Subsection close-out (12.6) — MANDATORY before starting the next subsection. Run /improve-tooling retrospectively on THIS subsection’s debugging journey (per .claude/skills/improve-tooling/SKILL.md “Per-Subsection Workflow”): which diagnostics/ scripts you ran, where you added dbg!/tracing calls, where output was hard to interpret, where test failures gave unhelpful messages, where you ran the same command sequence repeatedly. Forward-look: what tool/log/diagnostic would shorten the next regression in this code path by 10 minutes? Implement improvements NOW (zero deferral) and commit each via SEPARATE /commit-push using a valid conventional-commit type (build(diagnostics): ... — surfaced by section-12.6 retrospective — build/test/chore/ci/docs are valid; tools(...) is rejected by the lefthook commit-msg hook). Mandatory even when nothing felt painful. If genuinely no gaps, document briefly: “Retrospective 12.6: no tooling gaps”. Update this subsection’s status in section frontmatter to complete.
/sync-claude section-close doc sync — verify Claude artifacts across all section commits. Map changed crates to rules files, check CLAUDE.md, canon.md. Fix drift NOW.
Repo hygiene check — run diagnostics/repo-hygiene.sh --check and clean any detected temp files.

12.7 Completion Checklist

Scripts created in this section:

diagnostics/asan-test.sh created and functional (builds ASan binary, runs spec+valgrind tests, exits non-zero on ASan report)
scripts/perf-compare.sh created and functional (parses perf-baseline.sh output, reports deltas, exits non-zero on threshold violations)
tests/valgrind/threads/ directory created with thread_local_only.ori and channel_send.ori

Verification:

Exit Criteria: Running ./scripts/perf-compare.sh baseline.txt optimized.txt shows:

Runtime: geometric mean ≥ 10% improvement across benchmark suite
Memory: geometric mean ≥ 20% reduction across benchmark suite
RC operations: ≥ 40% fewer in generated LLVM IR
Correctness: 0 mismatches in dual-execution, 0 Valgrind errors
All commands: ./test-all.sh, ./clippy-all.sh, ./llvm-test.sh green

12.R Third Party Review Findings

[TPR-12-001][minor] section-12-verification.md:127-131 — No interpreter vs AOT-unoptimized sanity test. §12.2 specifies (a) interpreter vs AOT-optimized and (b) AOT-unoptimized vs AOT-optimized.
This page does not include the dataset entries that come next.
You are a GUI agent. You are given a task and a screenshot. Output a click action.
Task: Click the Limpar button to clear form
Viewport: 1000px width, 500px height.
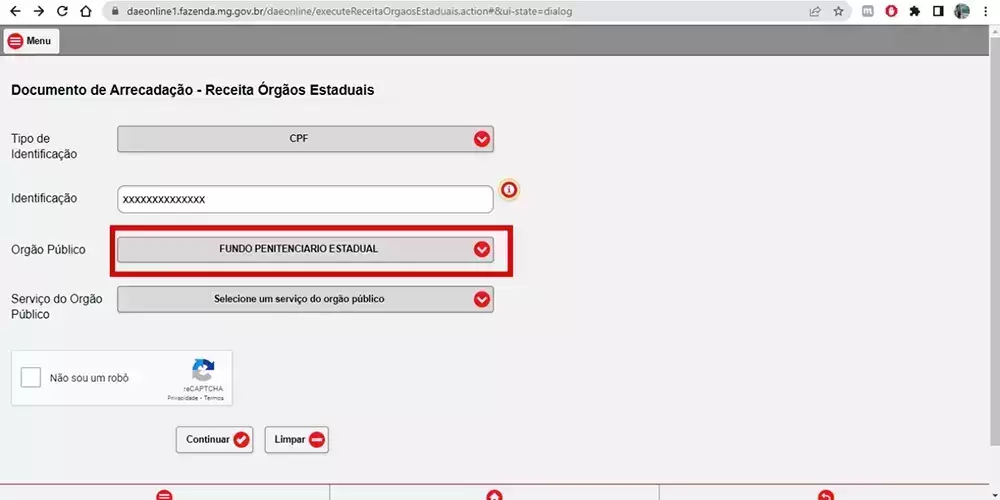point(297,439)
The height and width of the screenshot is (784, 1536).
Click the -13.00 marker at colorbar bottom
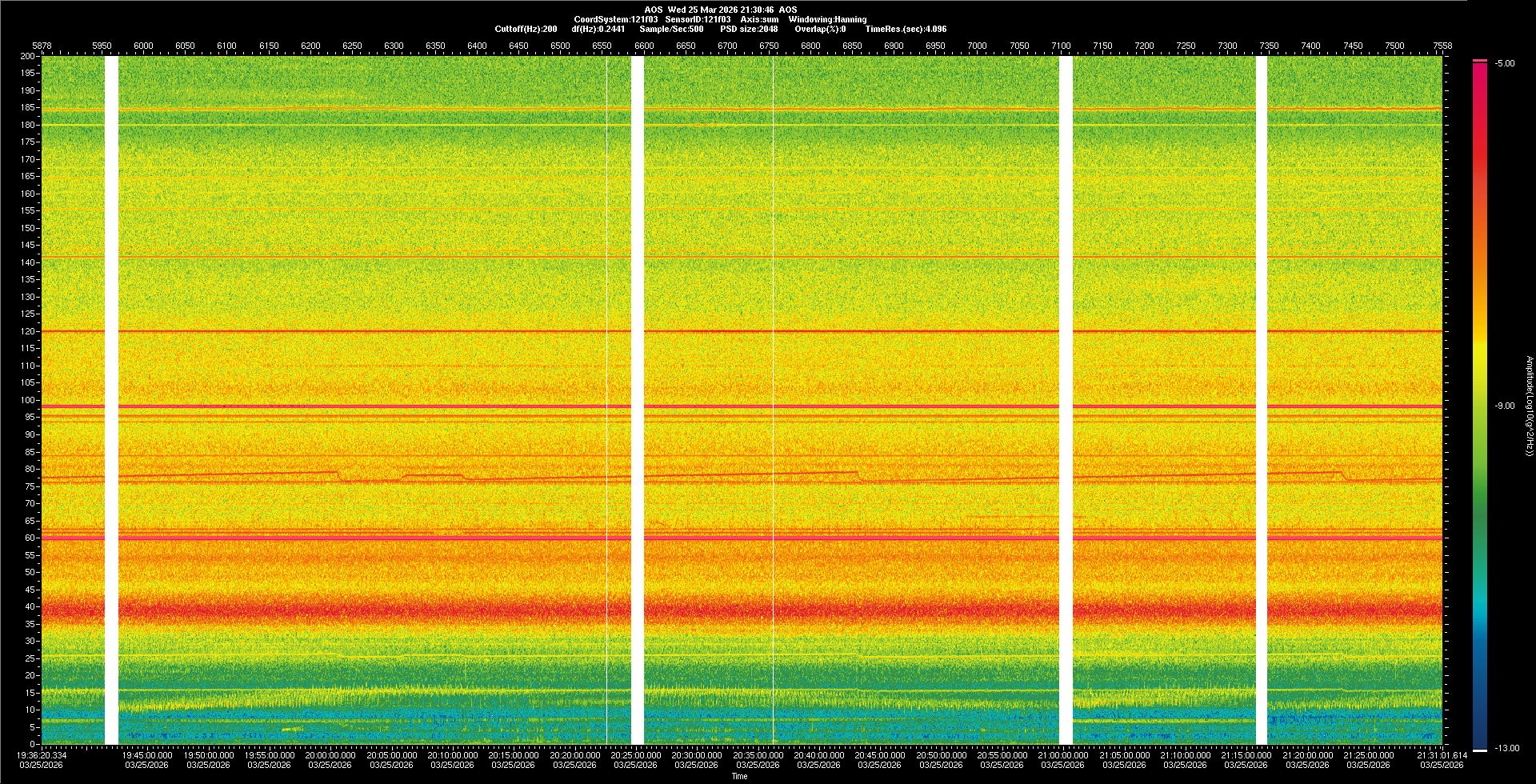[1506, 748]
Missing: (c) interpreter vs AOT with --no-repr-opt as a sanity check that the bypass flag itself works correctly. If codegen changes in §04/§06/§07 accidentally break the unoptimized path, comparison (b) would produce false positives. Action: Add comparison (c): interpreter vs AOT-unoptimized to the dual-execution verification matrix.